I had been avoiding the ChatGPT hoopla, but it seemed plausible to ask it: Is “esquivalience” a real word?” Its response started well enough: “‘Esquivalience’ is not recognized as a standard word in the English language. It is a made-up word…” And then cuckoo land arrived: “…that was created by a writer named Adam Jacot de Boinod for his book “The Meaning of Tingo”.” Pause to research. The book in question was written in 2006. The word “esquivalience” does not, from a quick text search, appear in it. Huh? I went on to suggest Christine Lindberg’s name to ChatGPT, and after a digression attributing the word to the singer-songwriter Christine Lavin, it appeared to find references to Lindberg’s “claim” in its corpus of data. But, it continued to warn, in every response, “it is still not recognized as a standard word in the English language”. It’s a bot. It’s not being stern. It doesn’t know what it’s saying. Getting it to agree on Christine Lindberg as the original source isn’t winning the argument. It’s just giving it a different prompt.
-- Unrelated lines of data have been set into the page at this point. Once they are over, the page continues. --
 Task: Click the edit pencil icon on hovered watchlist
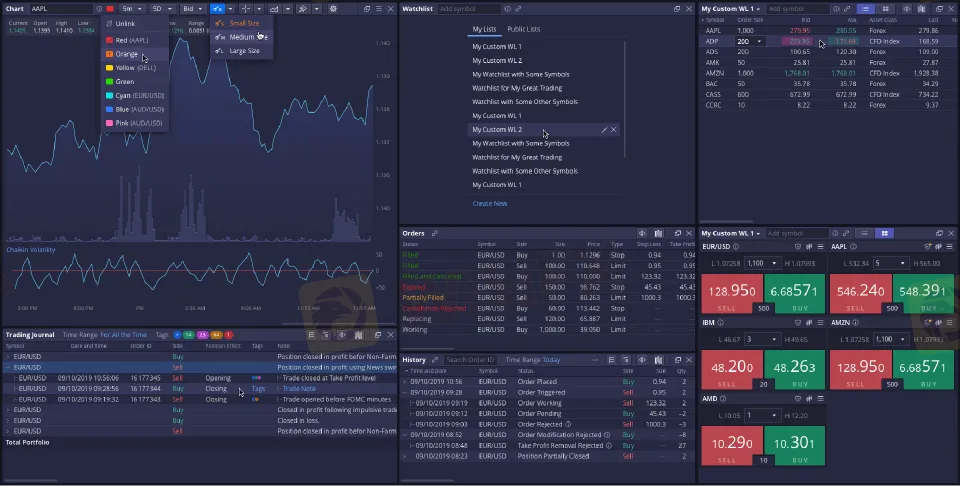pos(603,130)
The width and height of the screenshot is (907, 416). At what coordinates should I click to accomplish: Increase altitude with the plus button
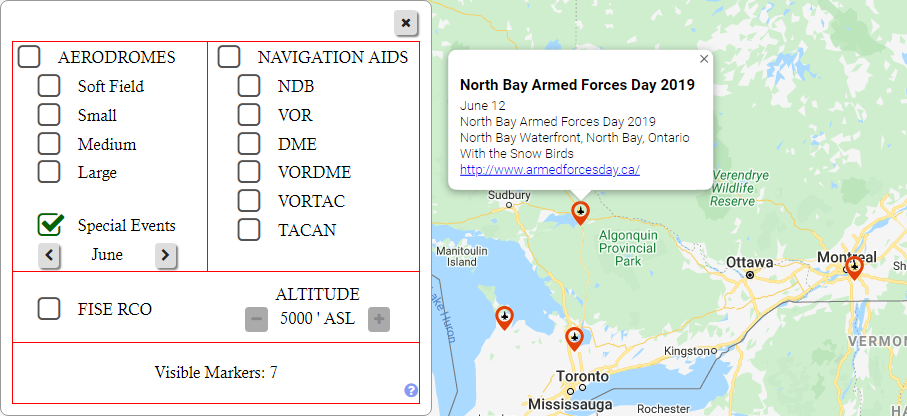coord(378,320)
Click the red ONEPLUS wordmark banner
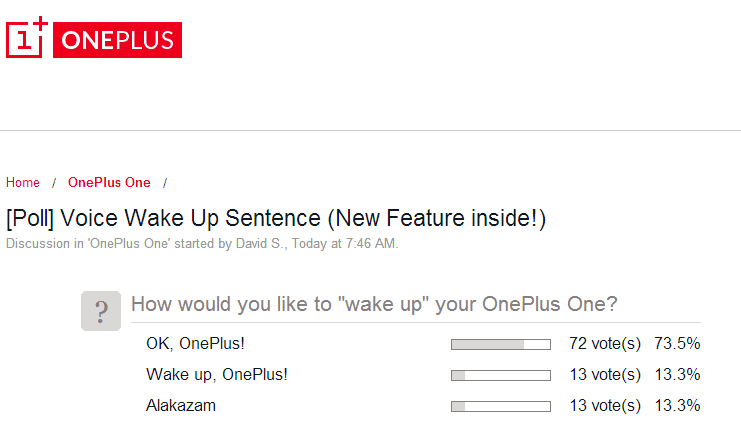 point(117,40)
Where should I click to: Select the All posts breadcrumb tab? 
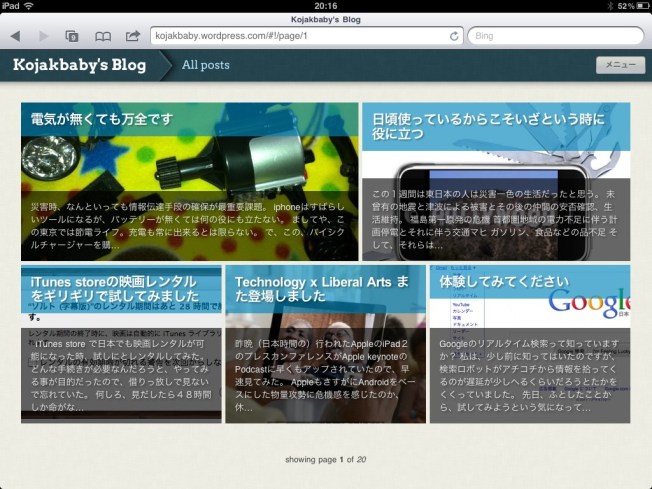point(205,66)
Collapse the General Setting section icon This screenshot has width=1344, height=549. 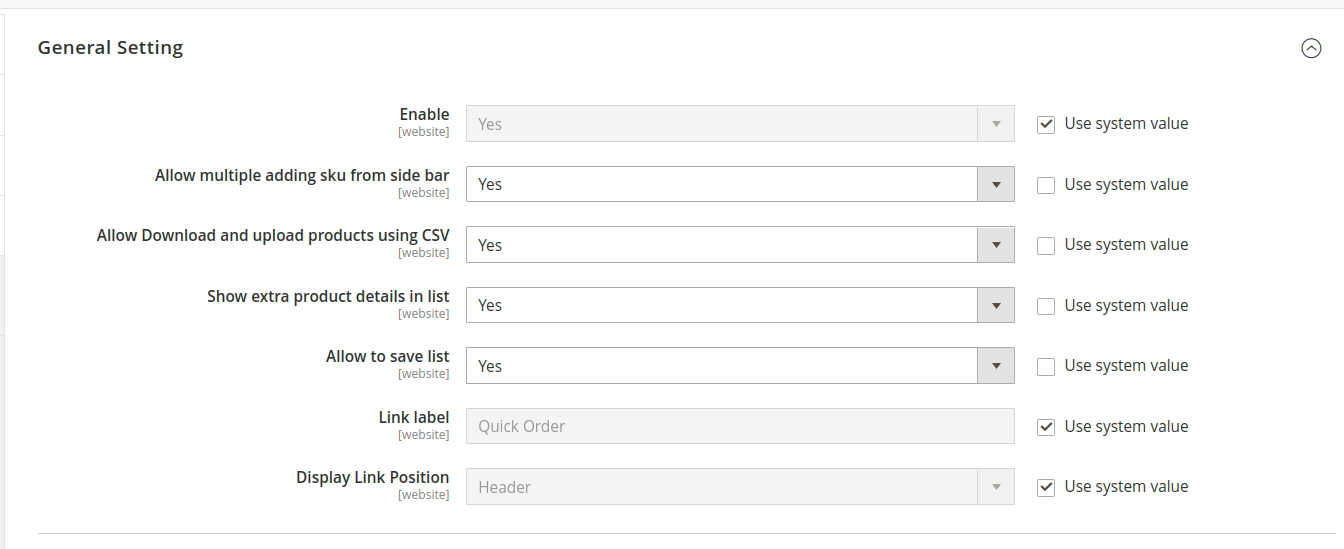tap(1310, 48)

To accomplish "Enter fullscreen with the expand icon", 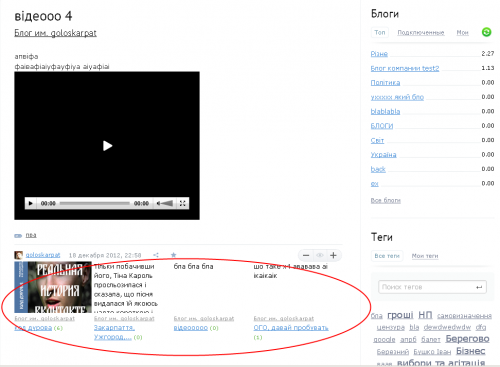I will tap(182, 203).
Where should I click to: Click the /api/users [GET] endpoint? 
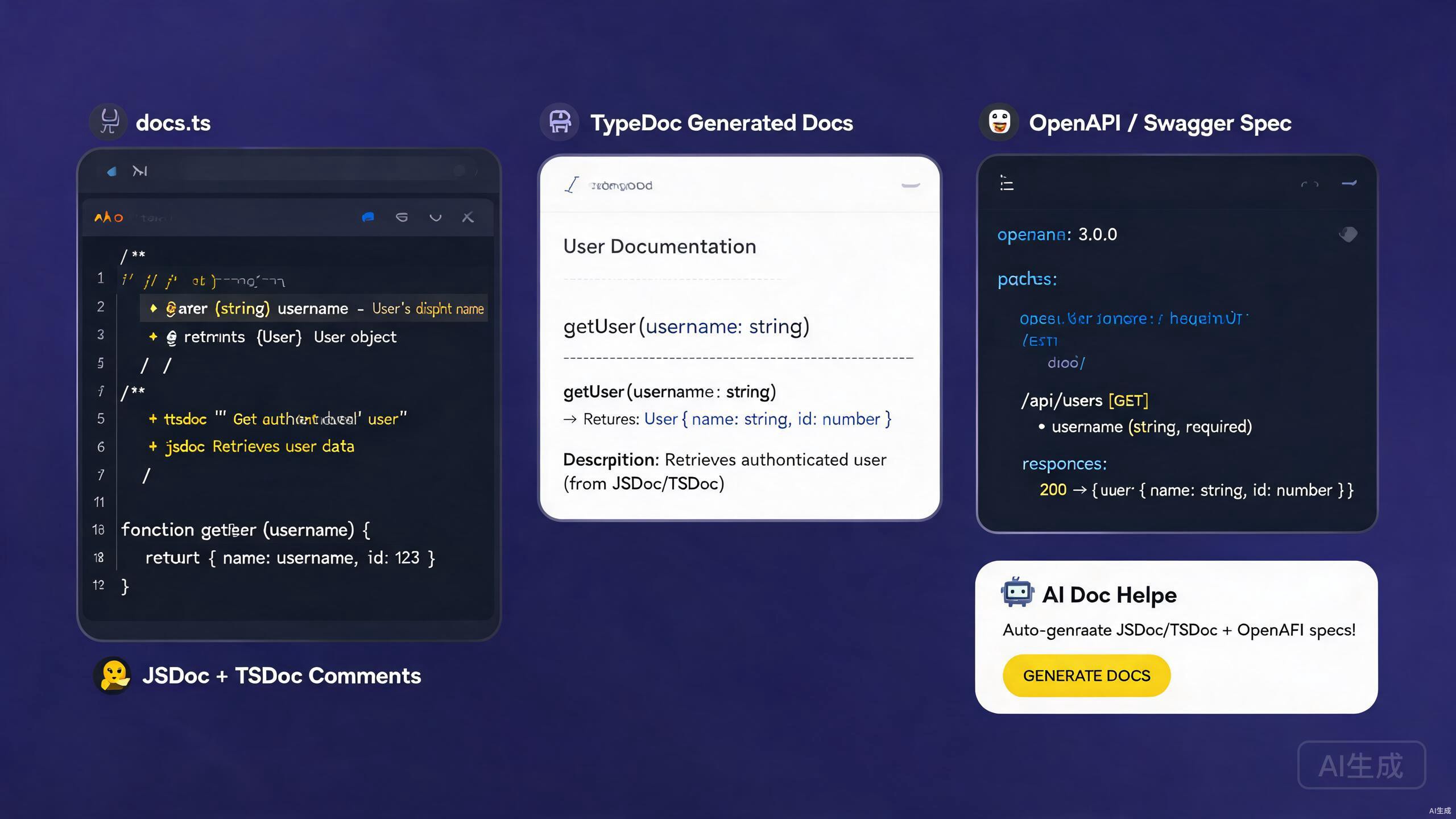1085,400
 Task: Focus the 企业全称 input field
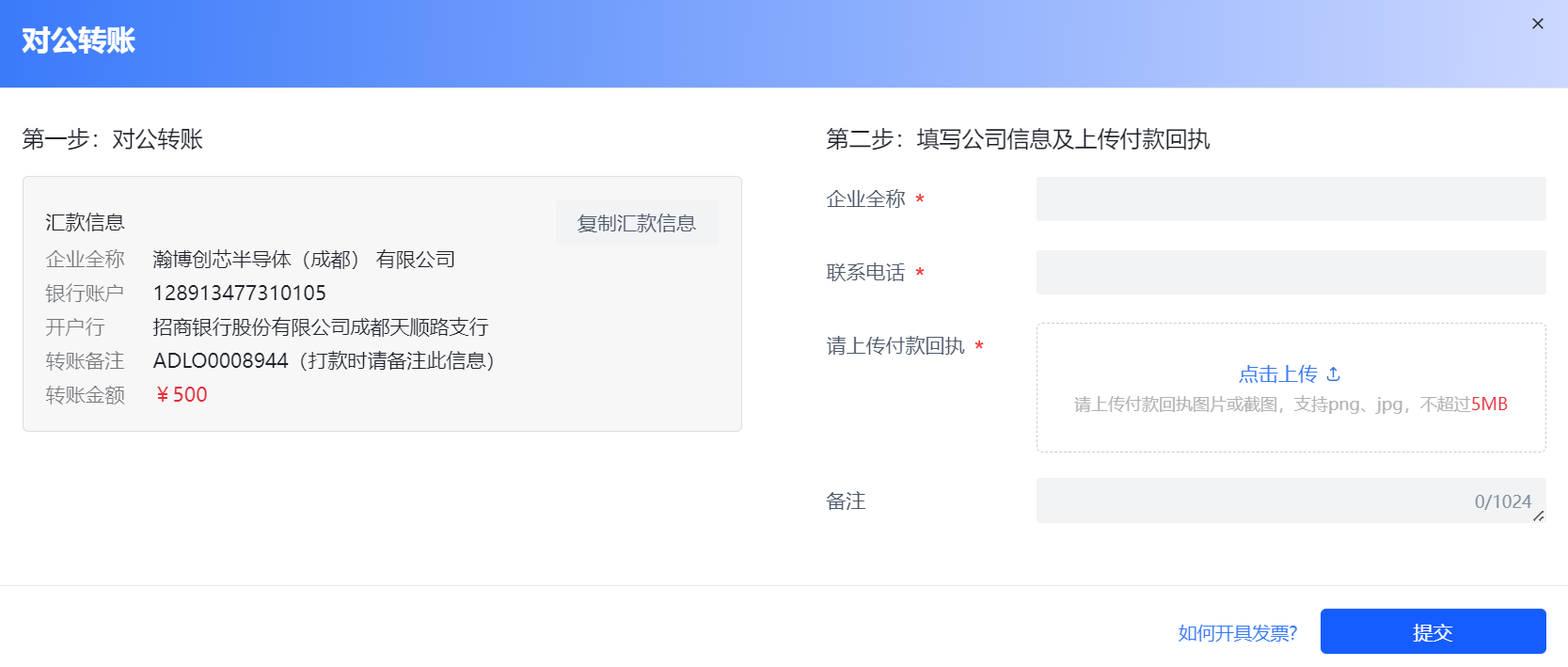tap(1291, 199)
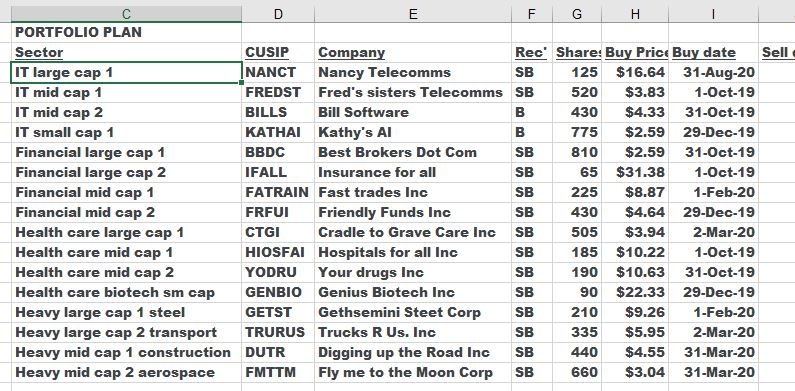Select Heavy mid cap 1 construction cell
Screen dimensions: 795x391
point(126,352)
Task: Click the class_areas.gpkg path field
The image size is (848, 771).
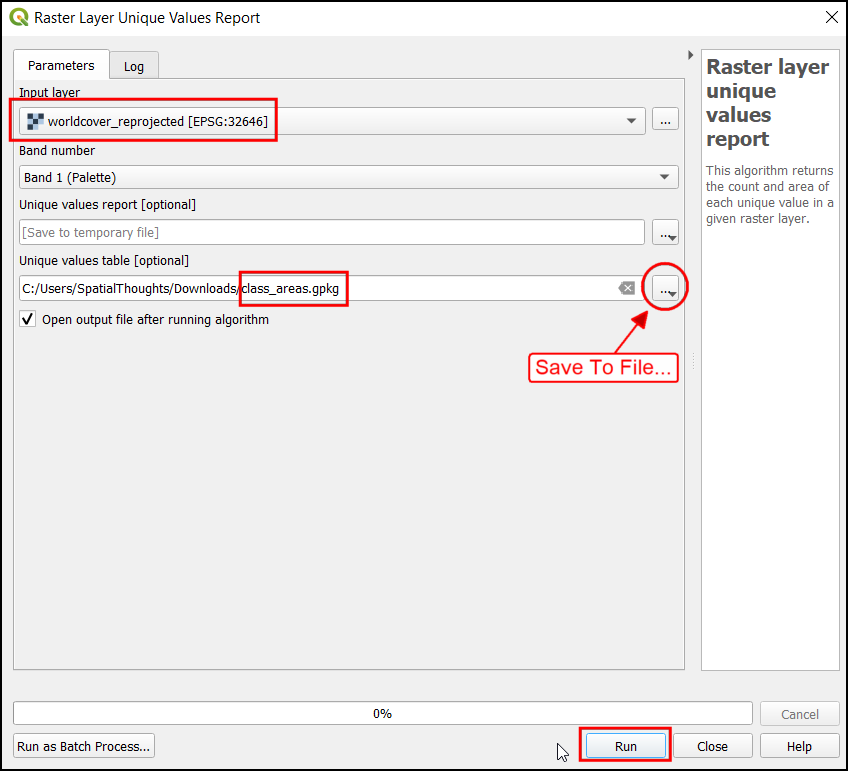Action: [320, 288]
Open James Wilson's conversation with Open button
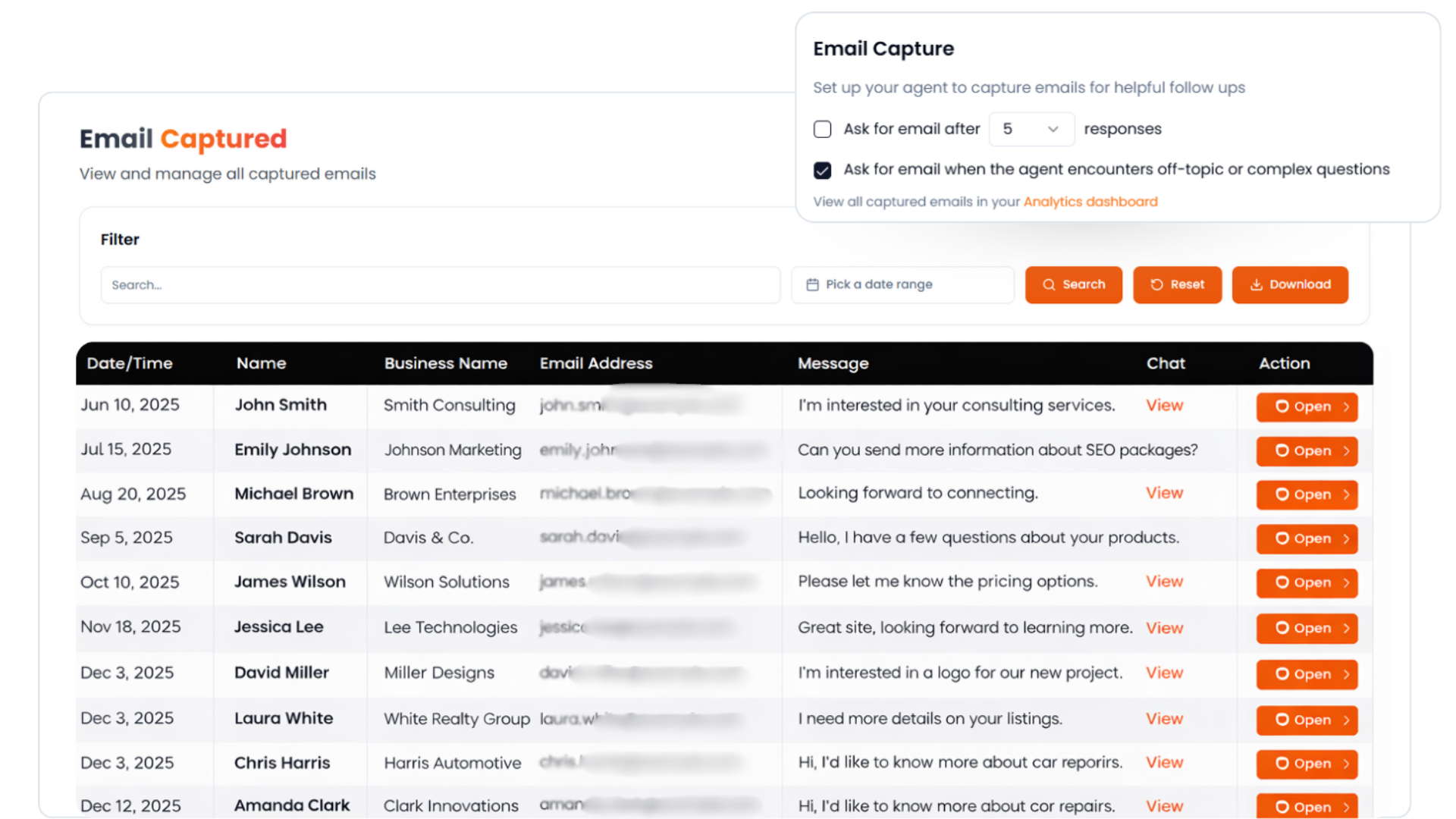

I ask if it has ever encountered the word “wox”. “As an AI language model, I have certainly come across the word ‘wox’.” A human reads lightly insulted pride into that. Resist. It’s a bot. It has no pride. The bot went on to speculate on possible origins (“it may be a neologism…”). I ask if it’s heard of Gelett Burgess. Oh, yes, followed by a short biography. Then, when told Burgess invented “wox”: “Gelett Burgess did indeed invent the word…” and goes on to cite the correct book…but then continues that Burgess defined it as “to make fun of, to poke fun at” which is absolutely not what Burgess says, and I know this because I have the original 1914 book right here, and the definition I cited above is right there on p112. The bot does “apologize” every time you point out a mistake, though.

This isn’t much of a sample, but based on it, I find ChatGPT quite alarming as an extraordinarily efficient way of undermining factual knowledge. The responses sound authoritative, but every point must be fact-checked. It could not be worse-suited for today’s world, where everyone wants fast answers. Coupled with search, it turns the algorithms that give us answers into even more obscure and less trustworthy black boxes. Wikipedia has many flaws, but its single biggest strength is its sourcing and curation; how every page has been changed and shaped over the years is open for inspection.

So when ChatGPT went on to say that Gelett Burgess is widely credited with coining the term “blurb”, Wikipedia is where I turned. Wikipedia agrees (asked, ChatGPT cites the Oxford English Dictionary). Burgess FTW.

Illustrations: Gelett Burgess’s 1914 Burgess Unabridged, a dictionary of made-up words.